══ DATASET EXCERPTS

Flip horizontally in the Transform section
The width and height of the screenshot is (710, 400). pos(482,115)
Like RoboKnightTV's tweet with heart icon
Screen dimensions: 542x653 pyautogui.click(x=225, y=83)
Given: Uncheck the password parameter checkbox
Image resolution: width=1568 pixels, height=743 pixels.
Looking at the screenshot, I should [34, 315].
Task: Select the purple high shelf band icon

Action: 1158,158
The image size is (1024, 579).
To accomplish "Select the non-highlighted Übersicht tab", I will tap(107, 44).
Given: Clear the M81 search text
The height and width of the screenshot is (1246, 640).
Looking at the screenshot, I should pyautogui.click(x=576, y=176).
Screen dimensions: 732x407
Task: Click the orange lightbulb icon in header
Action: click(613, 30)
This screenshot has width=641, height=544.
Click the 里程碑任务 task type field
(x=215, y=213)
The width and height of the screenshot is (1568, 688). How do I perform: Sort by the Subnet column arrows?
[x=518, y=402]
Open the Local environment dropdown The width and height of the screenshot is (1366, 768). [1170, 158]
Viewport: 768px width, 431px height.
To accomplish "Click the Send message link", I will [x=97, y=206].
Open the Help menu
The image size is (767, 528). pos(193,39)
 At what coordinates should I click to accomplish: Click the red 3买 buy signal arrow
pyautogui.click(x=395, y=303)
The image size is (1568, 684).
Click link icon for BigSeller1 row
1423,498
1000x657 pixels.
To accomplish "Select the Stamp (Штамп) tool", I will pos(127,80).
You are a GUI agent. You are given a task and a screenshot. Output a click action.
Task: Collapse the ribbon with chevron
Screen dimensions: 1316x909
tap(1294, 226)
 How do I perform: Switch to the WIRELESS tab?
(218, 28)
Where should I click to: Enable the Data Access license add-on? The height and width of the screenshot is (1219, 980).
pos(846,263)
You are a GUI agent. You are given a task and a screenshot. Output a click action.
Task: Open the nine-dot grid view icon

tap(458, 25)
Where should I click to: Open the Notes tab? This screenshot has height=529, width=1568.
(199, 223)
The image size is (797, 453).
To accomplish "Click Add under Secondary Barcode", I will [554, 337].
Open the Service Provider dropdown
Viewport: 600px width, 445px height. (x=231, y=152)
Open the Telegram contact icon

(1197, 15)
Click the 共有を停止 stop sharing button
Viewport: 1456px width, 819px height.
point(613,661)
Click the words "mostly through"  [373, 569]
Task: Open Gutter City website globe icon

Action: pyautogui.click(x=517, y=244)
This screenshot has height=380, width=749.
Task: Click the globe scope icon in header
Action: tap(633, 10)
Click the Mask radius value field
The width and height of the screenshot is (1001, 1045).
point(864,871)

════

Count the lines in the listing above that contain the string "globe", and reply with the number alone.

◆ **RESULT OF THE EXERCISE**:
2